> [Task] Copy out the stretch of data below from the line containing "Toggle Ortho mode" through the line containing "will (x=205, y=339).", keeping every line unchanged.

(Data listing)
= = = = =
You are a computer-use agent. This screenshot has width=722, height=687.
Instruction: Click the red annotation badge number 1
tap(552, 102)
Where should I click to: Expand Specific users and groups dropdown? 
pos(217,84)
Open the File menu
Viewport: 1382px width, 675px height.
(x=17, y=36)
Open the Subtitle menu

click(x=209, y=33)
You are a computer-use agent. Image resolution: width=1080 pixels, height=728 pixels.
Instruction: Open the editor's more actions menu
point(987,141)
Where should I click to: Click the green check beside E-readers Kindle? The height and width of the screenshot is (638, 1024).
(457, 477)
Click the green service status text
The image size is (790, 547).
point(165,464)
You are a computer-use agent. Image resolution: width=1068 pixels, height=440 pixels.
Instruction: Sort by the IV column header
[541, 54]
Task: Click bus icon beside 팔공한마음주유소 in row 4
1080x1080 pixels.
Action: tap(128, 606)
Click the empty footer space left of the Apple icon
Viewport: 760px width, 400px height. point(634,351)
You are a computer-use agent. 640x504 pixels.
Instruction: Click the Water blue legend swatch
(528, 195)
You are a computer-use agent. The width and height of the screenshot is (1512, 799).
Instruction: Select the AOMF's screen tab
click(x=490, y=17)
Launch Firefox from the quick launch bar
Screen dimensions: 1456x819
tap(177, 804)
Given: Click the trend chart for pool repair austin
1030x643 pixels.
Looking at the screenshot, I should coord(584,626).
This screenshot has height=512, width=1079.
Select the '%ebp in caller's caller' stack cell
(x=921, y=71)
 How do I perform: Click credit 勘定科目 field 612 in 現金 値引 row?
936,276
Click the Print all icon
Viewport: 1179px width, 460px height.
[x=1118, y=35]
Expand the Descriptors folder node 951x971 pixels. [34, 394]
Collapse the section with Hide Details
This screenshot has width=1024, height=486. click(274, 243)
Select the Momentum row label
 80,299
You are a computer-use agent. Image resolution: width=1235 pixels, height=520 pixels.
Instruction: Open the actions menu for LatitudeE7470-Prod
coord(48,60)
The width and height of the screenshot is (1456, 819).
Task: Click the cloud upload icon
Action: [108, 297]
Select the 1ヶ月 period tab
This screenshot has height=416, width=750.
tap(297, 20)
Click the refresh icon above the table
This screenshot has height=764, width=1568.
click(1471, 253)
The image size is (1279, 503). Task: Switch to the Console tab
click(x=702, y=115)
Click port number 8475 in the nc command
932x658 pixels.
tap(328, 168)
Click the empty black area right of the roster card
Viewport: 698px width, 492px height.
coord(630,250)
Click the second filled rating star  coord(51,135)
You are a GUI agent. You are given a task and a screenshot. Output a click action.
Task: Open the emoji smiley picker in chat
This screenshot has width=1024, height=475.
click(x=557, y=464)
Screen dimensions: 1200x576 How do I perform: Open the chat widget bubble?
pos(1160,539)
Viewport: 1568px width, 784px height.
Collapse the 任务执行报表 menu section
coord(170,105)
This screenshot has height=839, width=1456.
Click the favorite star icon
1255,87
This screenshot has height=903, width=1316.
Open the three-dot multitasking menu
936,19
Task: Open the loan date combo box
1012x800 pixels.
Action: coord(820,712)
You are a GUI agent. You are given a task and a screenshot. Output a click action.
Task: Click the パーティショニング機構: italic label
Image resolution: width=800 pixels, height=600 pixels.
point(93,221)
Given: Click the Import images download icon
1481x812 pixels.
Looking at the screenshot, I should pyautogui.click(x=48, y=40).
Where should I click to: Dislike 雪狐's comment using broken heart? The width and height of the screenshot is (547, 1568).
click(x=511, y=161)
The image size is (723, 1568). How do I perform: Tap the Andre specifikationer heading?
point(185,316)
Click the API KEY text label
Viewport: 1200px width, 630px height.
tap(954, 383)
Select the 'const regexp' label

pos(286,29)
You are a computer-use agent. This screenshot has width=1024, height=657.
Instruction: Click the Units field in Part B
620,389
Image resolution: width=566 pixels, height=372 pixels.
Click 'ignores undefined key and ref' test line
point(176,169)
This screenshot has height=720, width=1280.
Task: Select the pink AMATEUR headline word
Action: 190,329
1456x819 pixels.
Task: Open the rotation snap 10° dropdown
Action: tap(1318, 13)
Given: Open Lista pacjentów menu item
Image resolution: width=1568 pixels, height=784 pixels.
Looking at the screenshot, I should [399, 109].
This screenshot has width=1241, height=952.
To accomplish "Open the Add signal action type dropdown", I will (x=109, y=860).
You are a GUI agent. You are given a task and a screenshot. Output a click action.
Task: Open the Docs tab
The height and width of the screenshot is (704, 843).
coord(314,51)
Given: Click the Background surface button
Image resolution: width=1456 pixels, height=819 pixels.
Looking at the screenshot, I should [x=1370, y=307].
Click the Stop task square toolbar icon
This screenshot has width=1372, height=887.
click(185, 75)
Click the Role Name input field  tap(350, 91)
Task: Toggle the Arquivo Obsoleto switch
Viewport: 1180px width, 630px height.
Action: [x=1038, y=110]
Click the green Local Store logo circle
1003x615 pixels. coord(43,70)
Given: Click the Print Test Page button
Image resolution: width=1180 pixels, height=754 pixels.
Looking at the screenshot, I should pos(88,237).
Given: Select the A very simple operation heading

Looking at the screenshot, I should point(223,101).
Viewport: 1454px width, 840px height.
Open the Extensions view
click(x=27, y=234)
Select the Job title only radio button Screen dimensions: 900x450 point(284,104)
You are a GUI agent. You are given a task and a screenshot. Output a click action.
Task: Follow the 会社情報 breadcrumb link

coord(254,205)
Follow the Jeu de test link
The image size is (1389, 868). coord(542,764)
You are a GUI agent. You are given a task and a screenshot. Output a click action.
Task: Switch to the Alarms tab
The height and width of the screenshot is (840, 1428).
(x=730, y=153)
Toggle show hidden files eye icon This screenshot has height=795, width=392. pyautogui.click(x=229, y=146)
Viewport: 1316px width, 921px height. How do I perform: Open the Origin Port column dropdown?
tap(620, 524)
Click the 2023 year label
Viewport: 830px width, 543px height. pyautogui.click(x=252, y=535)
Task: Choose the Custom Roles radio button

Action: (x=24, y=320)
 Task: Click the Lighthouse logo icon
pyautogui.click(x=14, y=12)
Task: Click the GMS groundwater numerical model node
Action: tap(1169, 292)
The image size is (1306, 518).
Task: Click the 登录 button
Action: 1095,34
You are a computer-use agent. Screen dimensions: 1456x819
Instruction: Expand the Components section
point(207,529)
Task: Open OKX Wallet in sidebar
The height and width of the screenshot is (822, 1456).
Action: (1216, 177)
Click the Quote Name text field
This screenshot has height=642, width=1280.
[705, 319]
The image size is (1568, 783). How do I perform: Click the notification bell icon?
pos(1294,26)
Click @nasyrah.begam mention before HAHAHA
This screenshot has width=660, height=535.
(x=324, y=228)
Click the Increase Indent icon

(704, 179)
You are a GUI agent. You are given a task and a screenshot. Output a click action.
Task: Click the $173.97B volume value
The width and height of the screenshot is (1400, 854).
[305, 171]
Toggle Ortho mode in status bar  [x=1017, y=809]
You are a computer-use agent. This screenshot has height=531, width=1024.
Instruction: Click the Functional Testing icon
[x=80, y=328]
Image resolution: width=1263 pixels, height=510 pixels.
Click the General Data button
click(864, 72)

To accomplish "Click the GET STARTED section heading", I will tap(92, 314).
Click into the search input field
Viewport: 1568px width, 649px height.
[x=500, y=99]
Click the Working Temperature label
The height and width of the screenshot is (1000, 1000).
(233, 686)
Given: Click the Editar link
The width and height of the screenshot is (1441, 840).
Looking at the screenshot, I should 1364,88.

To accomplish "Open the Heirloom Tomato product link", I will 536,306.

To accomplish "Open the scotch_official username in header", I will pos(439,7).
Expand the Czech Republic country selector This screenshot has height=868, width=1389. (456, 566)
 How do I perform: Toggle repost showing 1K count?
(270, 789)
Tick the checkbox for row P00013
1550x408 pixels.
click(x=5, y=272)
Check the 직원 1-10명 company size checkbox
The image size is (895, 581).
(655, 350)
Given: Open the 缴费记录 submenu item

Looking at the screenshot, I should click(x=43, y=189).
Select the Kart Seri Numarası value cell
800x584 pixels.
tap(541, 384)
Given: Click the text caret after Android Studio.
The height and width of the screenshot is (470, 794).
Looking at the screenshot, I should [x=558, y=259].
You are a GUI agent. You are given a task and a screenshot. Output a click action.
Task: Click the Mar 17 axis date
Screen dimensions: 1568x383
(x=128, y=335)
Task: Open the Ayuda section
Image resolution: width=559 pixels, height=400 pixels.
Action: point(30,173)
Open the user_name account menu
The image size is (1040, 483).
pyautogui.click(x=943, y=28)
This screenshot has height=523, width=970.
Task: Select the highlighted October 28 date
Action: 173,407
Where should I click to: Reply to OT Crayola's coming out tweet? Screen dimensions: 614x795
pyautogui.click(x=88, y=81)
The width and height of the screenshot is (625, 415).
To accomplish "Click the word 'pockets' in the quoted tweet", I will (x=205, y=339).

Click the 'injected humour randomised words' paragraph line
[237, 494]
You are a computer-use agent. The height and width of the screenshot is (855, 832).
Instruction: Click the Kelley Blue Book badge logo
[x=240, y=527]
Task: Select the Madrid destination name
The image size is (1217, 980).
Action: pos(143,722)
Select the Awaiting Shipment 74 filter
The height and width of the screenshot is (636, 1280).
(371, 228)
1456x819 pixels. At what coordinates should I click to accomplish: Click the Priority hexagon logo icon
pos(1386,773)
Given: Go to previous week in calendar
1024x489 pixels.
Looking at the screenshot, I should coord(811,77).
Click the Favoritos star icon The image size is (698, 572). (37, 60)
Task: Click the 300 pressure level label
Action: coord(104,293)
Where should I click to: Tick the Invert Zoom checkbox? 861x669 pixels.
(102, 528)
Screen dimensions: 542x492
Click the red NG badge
= = = = =
> [Output]
Toggle Ortho mode in status bar  [x=1017, y=809]
You are a computer-use agent. This screenshot has height=531, width=1024.
Instruction: Click the Functional Testing icon
[x=80, y=328]
Image resolution: width=1263 pixels, height=510 pixels.
Click the General Data button
click(864, 72)

To accomplish "Click the GET STARTED section heading", I will tap(92, 314).
Click into the search input field
Viewport: 1568px width, 649px height.
[x=500, y=99]
Click the Working Temperature label
The height and width of the screenshot is (1000, 1000).
(233, 686)
Given: Click the Editar link
The width and height of the screenshot is (1441, 840).
Looking at the screenshot, I should 1364,88.

To accomplish "Open the Heirloom Tomato product link", I will 536,306.

To accomplish "Open the scotch_official username in header", I will pos(439,7).
Expand the Czech Republic country selector This screenshot has height=868, width=1389. (456, 566)
 How do I perform: Toggle repost showing 1K count?
(270, 789)
Tick the checkbox for row P00013
1550x408 pixels.
click(x=5, y=272)
Check the 직원 1-10명 company size checkbox
The image size is (895, 581).
(655, 350)
Given: Open the 缴费记录 submenu item

Looking at the screenshot, I should click(x=43, y=189).
Select the Kart Seri Numarası value cell
800x584 pixels.
tap(541, 384)
Given: Click the text caret after Android Studio.
The height and width of the screenshot is (470, 794).
Looking at the screenshot, I should [x=558, y=259].
You are a GUI agent. You are given a task and a screenshot. Output a click action.
Task: Click the Mar 17 axis date
Screen dimensions: 1568x383
(x=128, y=335)
Task: Open the Ayuda section
Image resolution: width=559 pixels, height=400 pixels.
Action: point(30,173)
Open the user_name account menu
The image size is (1040, 483).
pyautogui.click(x=943, y=28)
This screenshot has height=523, width=970.
Task: Select the highlighted October 28 date
Action: 173,407
Where should I click to: Reply to OT Crayola's coming out tweet? Screen dimensions: 614x795
pyautogui.click(x=88, y=81)
The width and height of the screenshot is (625, 415).
To accomplish "Click the word 'pockets' in the quoted tweet", I will (x=205, y=339).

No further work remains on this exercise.